The tirade was enhanced by extensive comments Sunday from two of the president's closest advisers who said the prime minister betrayed Trump in comments Trudeau made at the end of the G7 summit in the Charlevoix region of Quebec.
Trump's top economic adviser Larry Kudlow said Trudeau made Trump look weak ahead of his North Korea summit, while trade adviser Peter Navarro said there was a "special place in hell" for the prime minister.
"It's certainly not helpful to have that type of language when we're dealing with two governments, two countries that have had a long history of mutual support, mutual co-operation," Scheer told reporters during an event at an Ottawa gas station on Sunday.
"That's why we have been doing what we can to present that united front when we're talking about the benefits of NAFTA, when we're talking about the benefits of free trade for both Americans and Canadians."
That doesn't mean the Conservatives support everything the Liberals are doing, Scheer added before listing a number of "missed opportunities" to put pressure on the U.S. and make Canada more attractive to foreign investment.
Those include a failure to quickly ratify the 11-country free-trade deal known as the Trans-Pacific Partnership as well as the government's push for a national carbon tax and its refusal to cut taxes for businesses.
Nevertheless, he said, "every time in history when there are these types of discussions, all Canadians who believe in free trade, political parties who believe in the benefits of free trade as a philosophy, as an economic policy goal, have worked together.
"And that's what we are going to continue to do."
Ford, a populist campaigner who has praised U.S. President Donald Trump in the past, similarly said on Sunday that he stands "shoulder to shoulder" with Canada's Liberal prime minister because jobs in his province are at stake.
"My number 1 priority is to protect jobs in Ontario, especially protect the steel workers, aluminum workers.

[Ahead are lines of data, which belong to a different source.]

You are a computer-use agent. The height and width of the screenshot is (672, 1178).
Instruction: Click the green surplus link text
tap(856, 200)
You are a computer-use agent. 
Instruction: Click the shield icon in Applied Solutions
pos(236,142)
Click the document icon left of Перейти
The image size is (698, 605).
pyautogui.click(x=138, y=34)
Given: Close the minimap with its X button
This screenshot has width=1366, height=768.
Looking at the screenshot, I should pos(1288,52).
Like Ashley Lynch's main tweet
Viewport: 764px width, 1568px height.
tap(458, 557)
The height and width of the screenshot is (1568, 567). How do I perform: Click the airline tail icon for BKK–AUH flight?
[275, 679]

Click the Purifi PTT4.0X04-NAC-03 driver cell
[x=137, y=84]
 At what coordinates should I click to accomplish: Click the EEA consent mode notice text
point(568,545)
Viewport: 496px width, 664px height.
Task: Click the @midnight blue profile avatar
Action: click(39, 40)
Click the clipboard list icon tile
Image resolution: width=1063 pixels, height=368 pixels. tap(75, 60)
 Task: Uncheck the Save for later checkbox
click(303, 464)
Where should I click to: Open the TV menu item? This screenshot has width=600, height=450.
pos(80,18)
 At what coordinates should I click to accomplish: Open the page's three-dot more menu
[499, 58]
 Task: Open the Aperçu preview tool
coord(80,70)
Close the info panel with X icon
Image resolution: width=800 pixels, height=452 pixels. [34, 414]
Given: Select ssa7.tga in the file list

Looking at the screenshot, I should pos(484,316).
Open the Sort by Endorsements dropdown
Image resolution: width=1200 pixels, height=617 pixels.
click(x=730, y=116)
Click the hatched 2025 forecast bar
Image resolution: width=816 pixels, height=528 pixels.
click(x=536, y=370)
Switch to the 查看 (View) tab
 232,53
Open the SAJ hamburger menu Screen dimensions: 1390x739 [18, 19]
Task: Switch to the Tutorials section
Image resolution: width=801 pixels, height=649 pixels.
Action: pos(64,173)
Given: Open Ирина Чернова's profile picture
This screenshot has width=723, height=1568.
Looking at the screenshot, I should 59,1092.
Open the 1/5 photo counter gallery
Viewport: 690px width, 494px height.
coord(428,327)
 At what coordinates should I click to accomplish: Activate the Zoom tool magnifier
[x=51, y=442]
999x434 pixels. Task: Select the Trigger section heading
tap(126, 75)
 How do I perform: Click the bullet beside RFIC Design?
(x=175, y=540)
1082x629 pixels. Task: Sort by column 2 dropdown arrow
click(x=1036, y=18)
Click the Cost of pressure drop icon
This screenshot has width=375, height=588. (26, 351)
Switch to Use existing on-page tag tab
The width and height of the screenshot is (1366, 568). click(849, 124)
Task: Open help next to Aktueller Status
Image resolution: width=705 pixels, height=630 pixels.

That's going to be a priority," Ford told reporters at Queen's Park.
"We're going to sit down with our federal counterparts. We're going to stand united. I know all provinces should be standing united with our federal counterparts and we'll deal with that."
Former prime minister Harper rounded out the conservative triumvirate during an appearance on the Fox news network in which he noted that the deep trade relationship between Canada and the U.S.
The U.S. has legitimate concerns about trade with China and even Mexico when it comes to automobiles, Harper added, "and I would be the first person telling our government to be a partner in those things because I think Canada shares those concerns."
However, he added, "I don't understand the obsession with trade relations with Canada."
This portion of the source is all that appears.